Page text
NEW YORK (CNN) -- GOP presidential hopeful John McCain says he is being kept off the New York presidential primary ballot "unreasonably and unfairly" and "in deprivation of the democratic process."

McCain's petitions to be in the March 7 primary are under challenge by the campaign of Texas Governor George W. Bush and the New York State Republican Party.

Bush and the party are questioning the validity and volume of McCain's signatures and whether they measure up to the state's stringent ballot access rules.

"In the view of everyone, I am a viable candidate and I should be on the ballot," McCain said after a Manhattan campaign appearance.

GOP Presidential primary

To qualify for the Republican presidential primary ballot in New York, a candidate must secure signatures from at least 5,000 of the state's three million registered GOP voters, including one-half-of-one-percent of registered Republicans in each congressional district.

McCain, a U.S. senator from Arizona, submitted 11,000, seeming to meet the minimum requirement in most of the state's 31 districts. But the party is challenging his petitions in roughly half of them.

What you are asked to do
According to the article on McCain's New York ballot challenge, how many signatures did McCain submit?

Available data
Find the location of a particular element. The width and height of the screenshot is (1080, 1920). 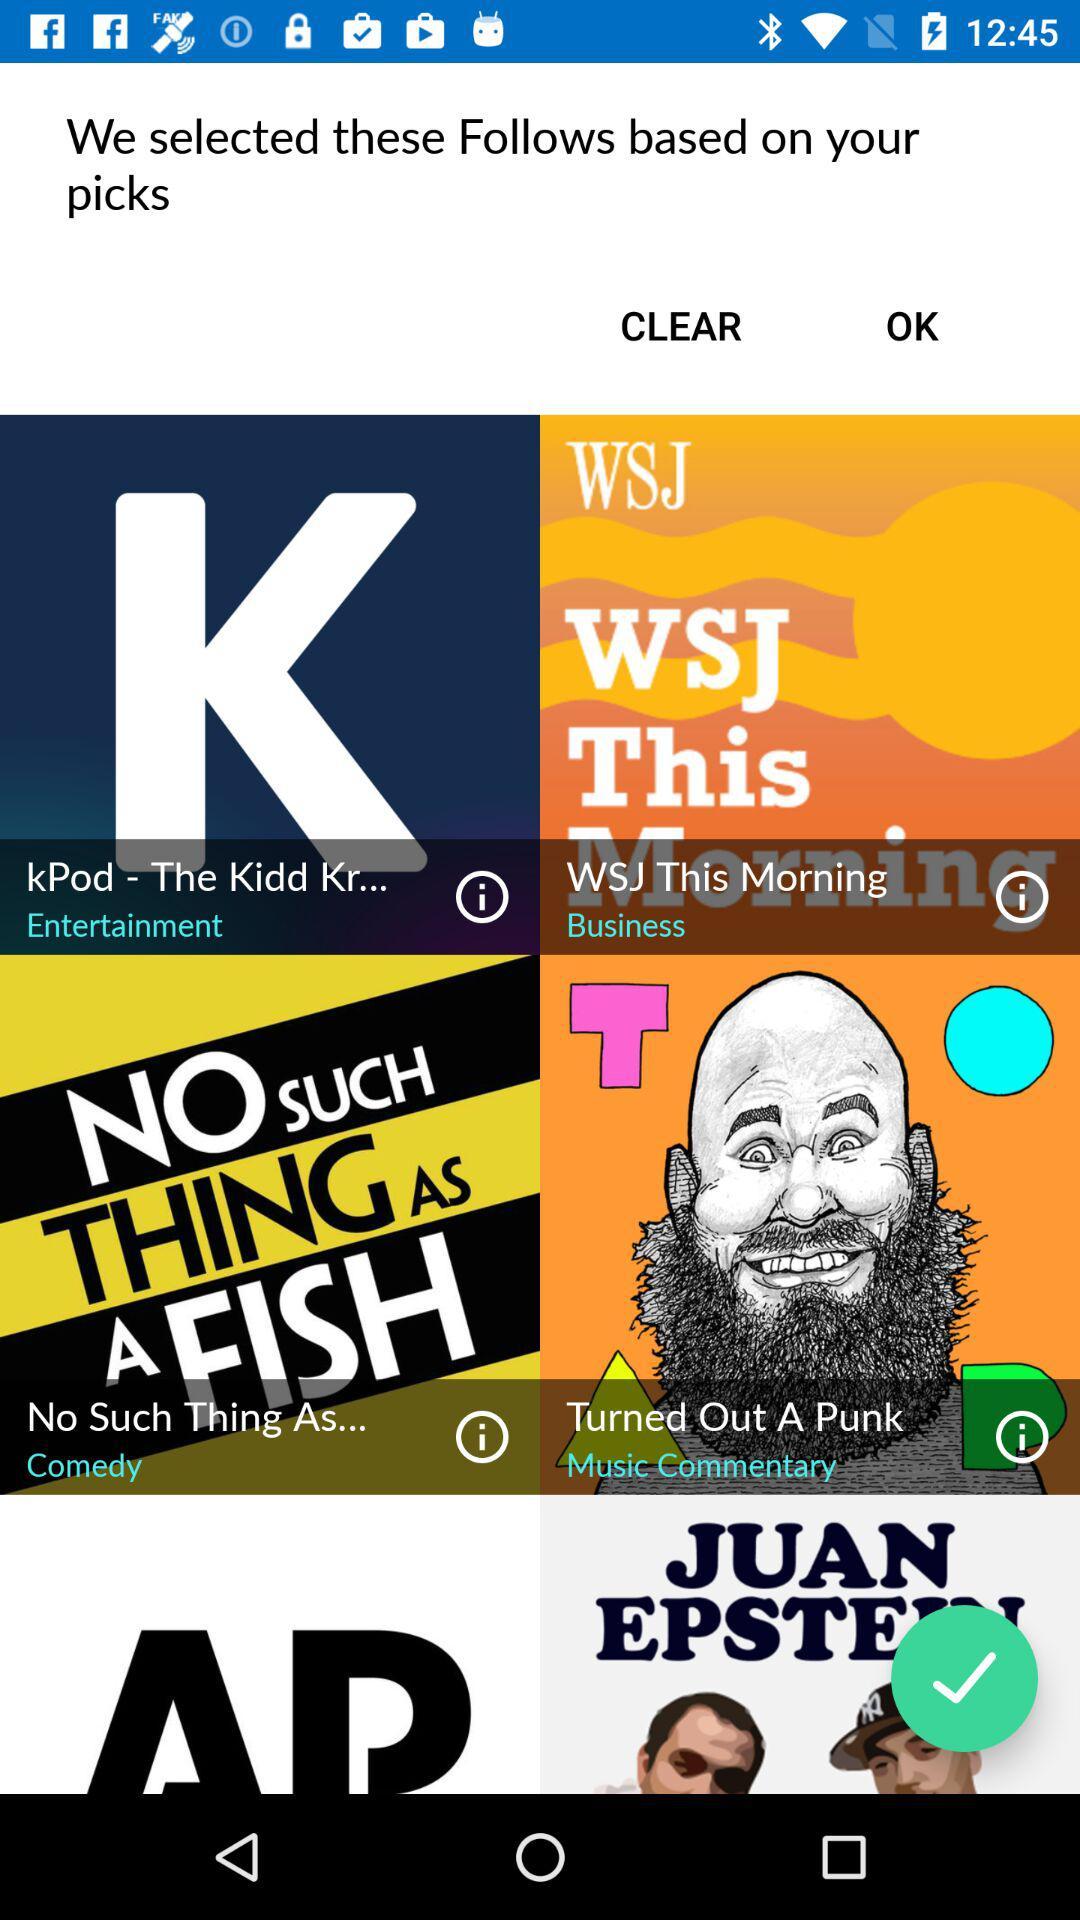

ok icon is located at coordinates (911, 325).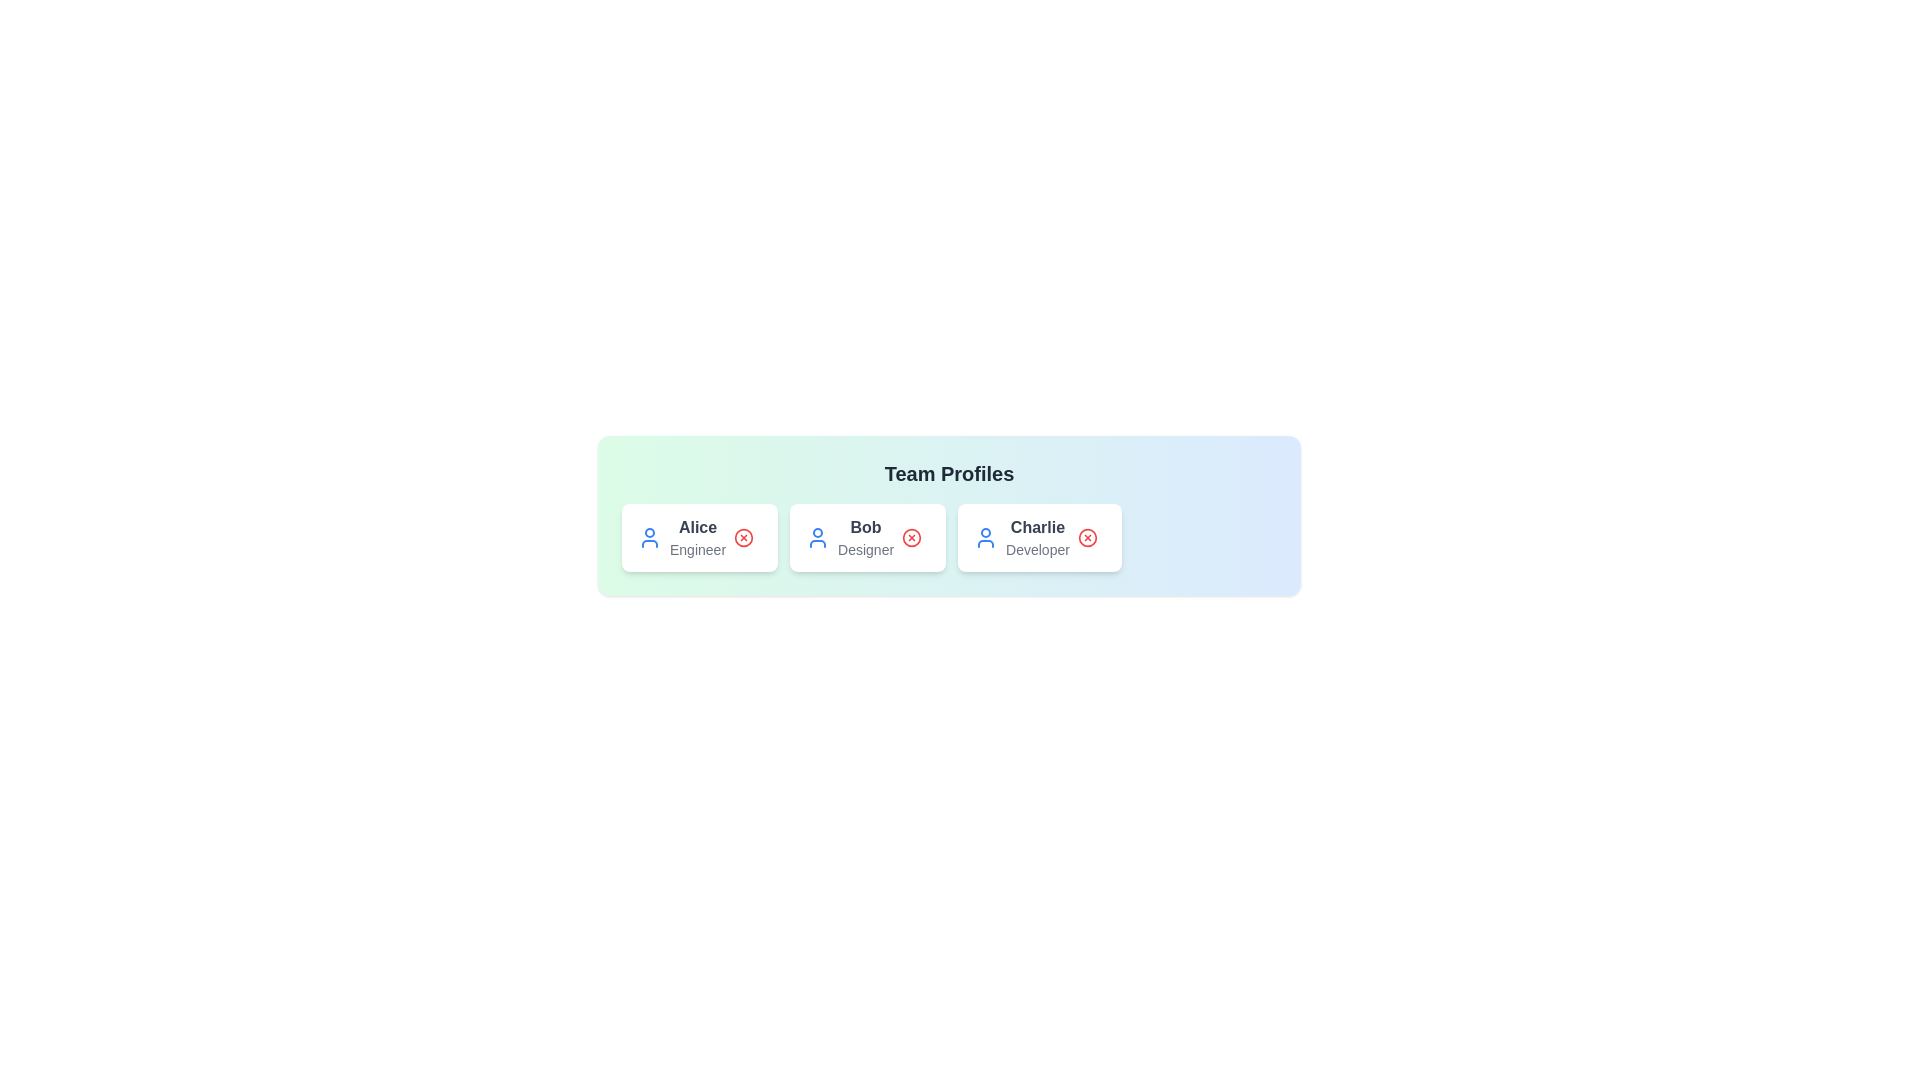  I want to click on the profile chip for Charlie, so click(1038, 536).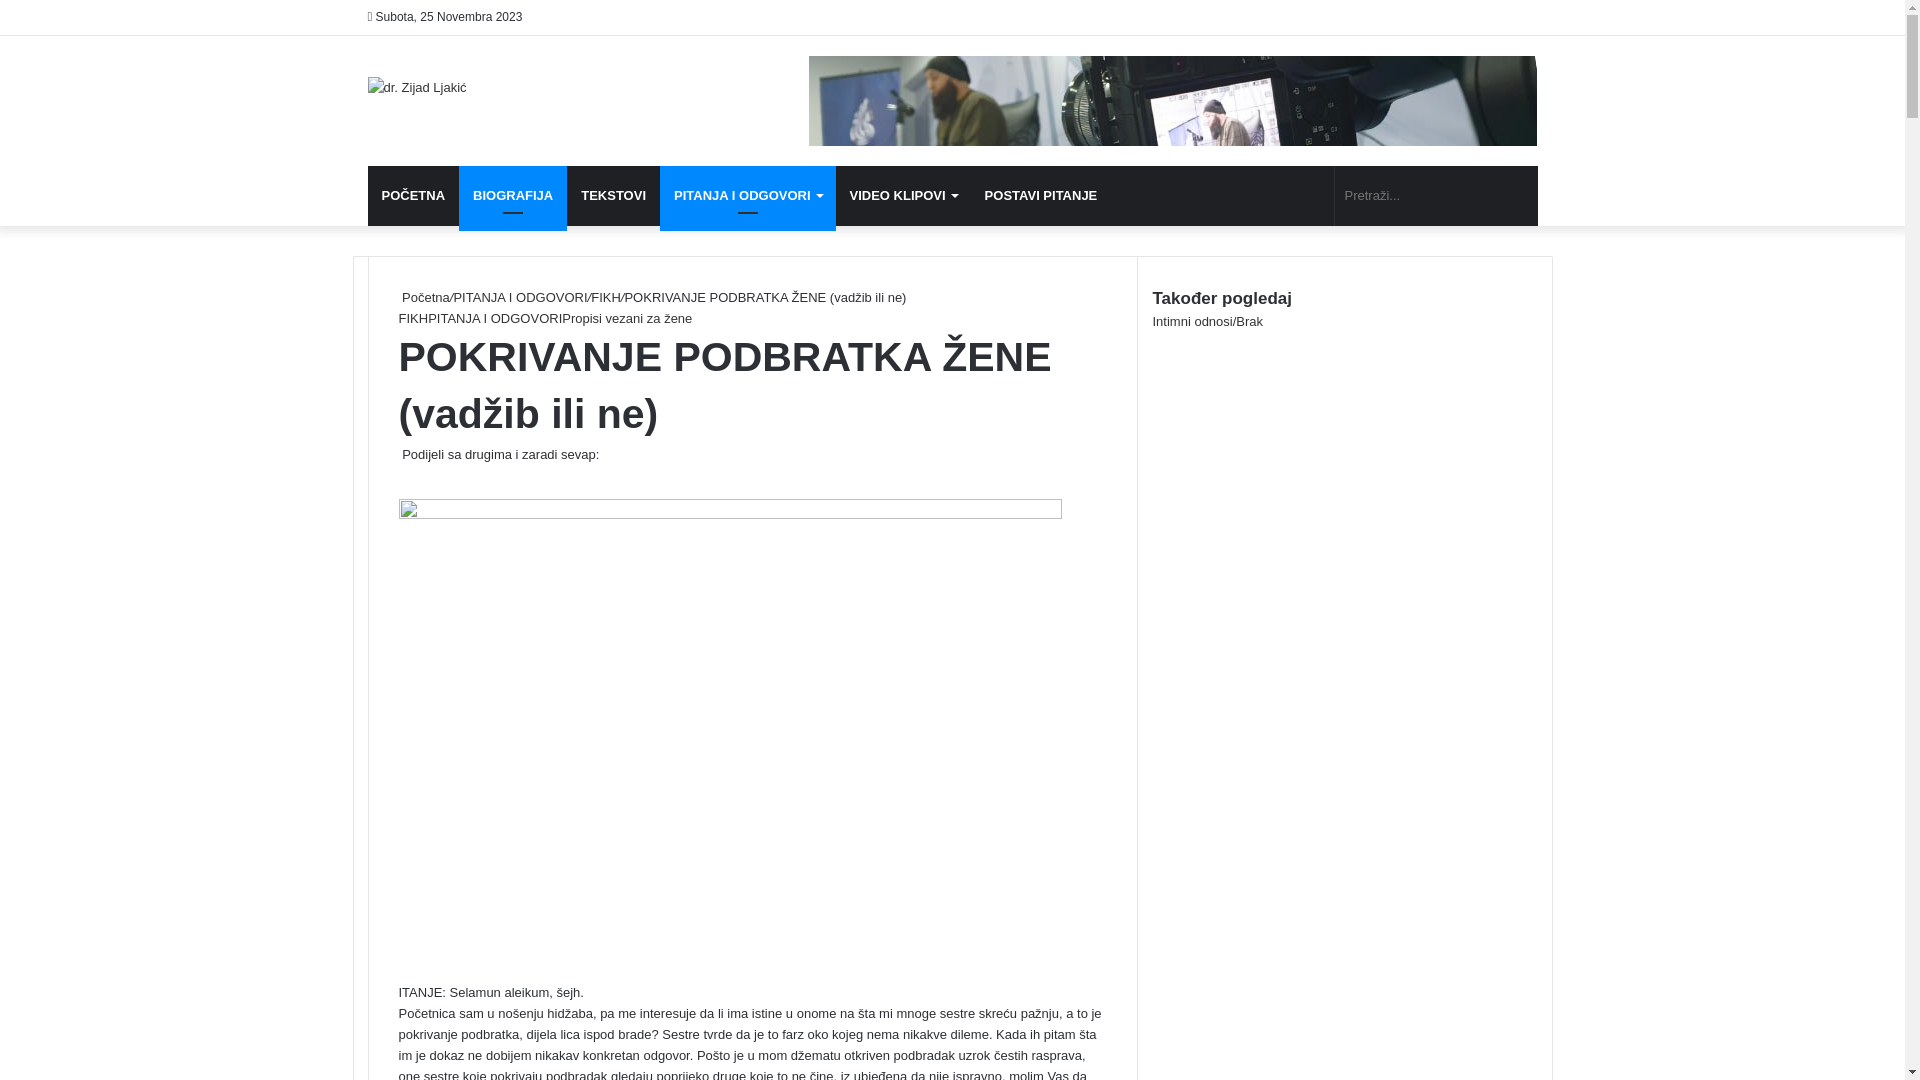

Task result
11,000